Exercise details: An exact transcript of the records is what this task asks for.

Dataset entries
----

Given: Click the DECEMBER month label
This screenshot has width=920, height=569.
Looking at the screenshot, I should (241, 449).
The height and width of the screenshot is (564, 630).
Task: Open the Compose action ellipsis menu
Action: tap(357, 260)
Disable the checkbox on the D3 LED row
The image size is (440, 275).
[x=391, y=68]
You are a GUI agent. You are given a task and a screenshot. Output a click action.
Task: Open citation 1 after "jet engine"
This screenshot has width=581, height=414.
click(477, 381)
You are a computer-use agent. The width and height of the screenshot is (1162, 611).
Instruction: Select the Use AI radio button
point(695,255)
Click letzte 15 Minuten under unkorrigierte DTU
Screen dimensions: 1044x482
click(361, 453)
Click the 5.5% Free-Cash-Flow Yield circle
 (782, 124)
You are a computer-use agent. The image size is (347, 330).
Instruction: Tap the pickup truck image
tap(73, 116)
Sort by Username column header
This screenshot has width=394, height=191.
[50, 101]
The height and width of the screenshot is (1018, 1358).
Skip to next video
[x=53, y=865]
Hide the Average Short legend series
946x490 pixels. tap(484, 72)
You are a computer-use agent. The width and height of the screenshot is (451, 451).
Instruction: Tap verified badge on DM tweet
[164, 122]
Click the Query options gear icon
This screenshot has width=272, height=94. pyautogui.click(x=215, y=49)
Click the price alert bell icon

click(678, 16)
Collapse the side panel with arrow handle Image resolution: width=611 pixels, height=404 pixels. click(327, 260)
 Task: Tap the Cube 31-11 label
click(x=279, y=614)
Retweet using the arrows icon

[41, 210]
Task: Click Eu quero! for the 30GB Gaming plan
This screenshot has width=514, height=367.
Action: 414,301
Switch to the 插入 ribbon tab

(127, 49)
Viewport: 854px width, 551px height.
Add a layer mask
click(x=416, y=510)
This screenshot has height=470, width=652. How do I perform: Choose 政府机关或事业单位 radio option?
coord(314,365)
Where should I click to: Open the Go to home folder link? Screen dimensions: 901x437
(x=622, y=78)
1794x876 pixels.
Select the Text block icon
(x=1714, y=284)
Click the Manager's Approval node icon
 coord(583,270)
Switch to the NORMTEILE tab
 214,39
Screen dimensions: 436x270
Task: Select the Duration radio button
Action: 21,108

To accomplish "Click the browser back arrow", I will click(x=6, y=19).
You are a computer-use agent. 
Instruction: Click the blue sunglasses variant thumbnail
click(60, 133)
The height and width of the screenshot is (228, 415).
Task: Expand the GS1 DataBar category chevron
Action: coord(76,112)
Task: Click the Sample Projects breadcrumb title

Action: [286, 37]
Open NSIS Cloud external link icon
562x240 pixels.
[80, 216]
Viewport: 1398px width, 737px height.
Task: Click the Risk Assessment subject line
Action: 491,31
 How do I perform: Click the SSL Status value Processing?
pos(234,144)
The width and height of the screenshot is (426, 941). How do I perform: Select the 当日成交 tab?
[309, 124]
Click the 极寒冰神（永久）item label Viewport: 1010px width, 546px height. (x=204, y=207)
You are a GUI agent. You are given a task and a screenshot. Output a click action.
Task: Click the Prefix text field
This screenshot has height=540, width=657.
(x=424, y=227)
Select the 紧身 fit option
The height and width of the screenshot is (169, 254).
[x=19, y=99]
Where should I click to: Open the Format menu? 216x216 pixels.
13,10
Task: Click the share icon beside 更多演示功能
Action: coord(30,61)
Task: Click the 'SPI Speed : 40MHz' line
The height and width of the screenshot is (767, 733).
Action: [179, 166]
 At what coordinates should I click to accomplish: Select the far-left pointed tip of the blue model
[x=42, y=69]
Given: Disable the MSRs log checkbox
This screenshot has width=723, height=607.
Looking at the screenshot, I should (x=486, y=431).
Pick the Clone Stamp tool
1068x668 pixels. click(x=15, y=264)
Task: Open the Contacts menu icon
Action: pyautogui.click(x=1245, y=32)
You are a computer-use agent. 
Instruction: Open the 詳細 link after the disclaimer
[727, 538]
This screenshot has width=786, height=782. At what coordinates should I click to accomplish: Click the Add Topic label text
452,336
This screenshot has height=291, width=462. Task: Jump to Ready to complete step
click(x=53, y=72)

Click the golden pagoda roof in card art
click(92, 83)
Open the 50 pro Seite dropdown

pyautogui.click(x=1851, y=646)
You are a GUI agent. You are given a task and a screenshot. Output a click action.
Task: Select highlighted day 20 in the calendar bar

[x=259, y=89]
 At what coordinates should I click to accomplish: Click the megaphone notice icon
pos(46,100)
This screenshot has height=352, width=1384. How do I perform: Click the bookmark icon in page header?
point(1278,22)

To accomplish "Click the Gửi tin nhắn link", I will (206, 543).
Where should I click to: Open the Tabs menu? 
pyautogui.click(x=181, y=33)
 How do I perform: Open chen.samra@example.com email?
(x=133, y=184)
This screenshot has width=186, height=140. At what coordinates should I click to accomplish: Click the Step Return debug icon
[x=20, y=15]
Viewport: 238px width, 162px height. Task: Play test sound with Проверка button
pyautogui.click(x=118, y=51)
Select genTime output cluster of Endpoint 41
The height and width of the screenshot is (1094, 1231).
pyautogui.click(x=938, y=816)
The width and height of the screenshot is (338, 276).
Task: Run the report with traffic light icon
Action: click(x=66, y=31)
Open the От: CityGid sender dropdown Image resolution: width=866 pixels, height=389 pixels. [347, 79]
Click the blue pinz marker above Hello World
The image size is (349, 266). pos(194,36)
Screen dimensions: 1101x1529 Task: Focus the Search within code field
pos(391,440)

----

Answer:
Given: Click the DECEMBER month label
This screenshot has width=920, height=569.
Looking at the screenshot, I should (241, 449).
The height and width of the screenshot is (564, 630).
Task: Open the Compose action ellipsis menu
Action: tap(357, 260)
Disable the checkbox on the D3 LED row
The image size is (440, 275).
[x=391, y=68]
You are a GUI agent. You are given a task and a screenshot. Output a click action.
Task: Open citation 1 after "jet engine"
This screenshot has width=581, height=414.
click(477, 381)
You are a computer-use agent. The width and height of the screenshot is (1162, 611).
Instruction: Select the Use AI radio button
point(695,255)
Click letzte 15 Minuten under unkorrigierte DTU
Screen dimensions: 1044x482
click(361, 453)
Click the 5.5% Free-Cash-Flow Yield circle
 (782, 124)
You are a computer-use agent. The image size is (347, 330).
Instruction: Tap the pickup truck image
tap(73, 116)
Sort by Username column header
This screenshot has width=394, height=191.
[50, 101]
The height and width of the screenshot is (1018, 1358).
Skip to next video
[x=53, y=865]
Hide the Average Short legend series
946x490 pixels. tap(484, 72)
You are a computer-use agent. The width and height of the screenshot is (451, 451).
Instruction: Tap verified badge on DM tweet
[164, 122]
Click the Query options gear icon
This screenshot has width=272, height=94. pyautogui.click(x=215, y=49)
Click the price alert bell icon

click(678, 16)
Collapse the side panel with arrow handle Image resolution: width=611 pixels, height=404 pixels. click(327, 260)
 Task: Tap the Cube 31-11 label
click(x=279, y=614)
Retweet using the arrows icon

[41, 210]
Task: Click Eu quero! for the 30GB Gaming plan
This screenshot has width=514, height=367.
Action: 414,301
Switch to the 插入 ribbon tab

(127, 49)
Viewport: 854px width, 551px height.
Add a layer mask
click(x=416, y=510)
This screenshot has height=470, width=652. How do I perform: Choose 政府机关或事业单位 radio option?
coord(314,365)
Where should I click to: Open the Go to home folder link? Screen dimensions: 901x437
(x=622, y=78)
1794x876 pixels.
Select the Text block icon
(x=1714, y=284)
Click the Manager's Approval node icon
 coord(583,270)
Switch to the NORMTEILE tab
 214,39
Screen dimensions: 436x270
Task: Select the Duration radio button
Action: 21,108

To accomplish "Click the browser back arrow", I will click(x=6, y=19).
You are a computer-use agent. 
Instruction: Click the blue sunglasses variant thumbnail
click(60, 133)
The height and width of the screenshot is (228, 415).
Task: Expand the GS1 DataBar category chevron
Action: coord(76,112)
Task: Click the Sample Projects breadcrumb title

Action: [286, 37]
Open NSIS Cloud external link icon
562x240 pixels.
[80, 216]
Viewport: 1398px width, 737px height.
Task: Click the Risk Assessment subject line
Action: 491,31
 How do I perform: Click the SSL Status value Processing?
pos(234,144)
The width and height of the screenshot is (426, 941). How do I perform: Select the 当日成交 tab?
[309, 124]
Click the 极寒冰神（永久）item label Viewport: 1010px width, 546px height. (x=204, y=207)
You are a GUI agent. You are given a task and a screenshot. Output a click action.
Task: Click the Prefix text field
This screenshot has height=540, width=657.
(x=424, y=227)
Select the 紧身 fit option
The height and width of the screenshot is (169, 254).
[x=19, y=99]
Where should I click to: Open the Format menu? 216x216 pixels.
13,10
Task: Click the share icon beside 更多演示功能
Action: coord(30,61)
Task: Click the 'SPI Speed : 40MHz' line
The height and width of the screenshot is (767, 733).
Action: [179, 166]
 At what coordinates should I click to accomplish: Select the far-left pointed tip of the blue model
[x=42, y=69]
Given: Disable the MSRs log checkbox
This screenshot has width=723, height=607.
Looking at the screenshot, I should (x=486, y=431).
Pick the Clone Stamp tool
1068x668 pixels. click(x=15, y=264)
Task: Open the Contacts menu icon
Action: pyautogui.click(x=1245, y=32)
You are a computer-use agent. 
Instruction: Open the 詳細 link after the disclaimer
[727, 538]
This screenshot has width=786, height=782. At what coordinates should I click to accomplish: Click the Add Topic label text
452,336
This screenshot has height=291, width=462. Task: Jump to Ready to complete step
click(x=53, y=72)

Click the golden pagoda roof in card art
click(92, 83)
Open the 50 pro Seite dropdown

pyautogui.click(x=1851, y=646)
You are a GUI agent. You are given a task and a screenshot. Output a click action.
Task: Select highlighted day 20 in the calendar bar

[x=259, y=89]
 At what coordinates should I click to accomplish: Click the megaphone notice icon
pos(46,100)
This screenshot has height=352, width=1384. How do I perform: Click the bookmark icon in page header?
point(1278,22)

To accomplish "Click the Gửi tin nhắn link", I will (206, 543).
Where should I click to: Open the Tabs menu? 
pyautogui.click(x=181, y=33)
 How do I perform: Open chen.samra@example.com email?
(x=133, y=184)
This screenshot has width=186, height=140. At what coordinates should I click to accomplish: Click the Step Return debug icon
[x=20, y=15]
Viewport: 238px width, 162px height. Task: Play test sound with Проверка button
pyautogui.click(x=118, y=51)
Select genTime output cluster of Endpoint 41
The height and width of the screenshot is (1094, 1231).
pyautogui.click(x=938, y=816)
The width and height of the screenshot is (338, 276).
Task: Run the report with traffic light icon
Action: click(x=66, y=31)
Open the От: CityGid sender dropdown Image resolution: width=866 pixels, height=389 pixels. [347, 79]
Click the blue pinz marker above Hello World
The image size is (349, 266). pos(194,36)
Screen dimensions: 1101x1529 Task: Focus the Search within code field
pos(391,440)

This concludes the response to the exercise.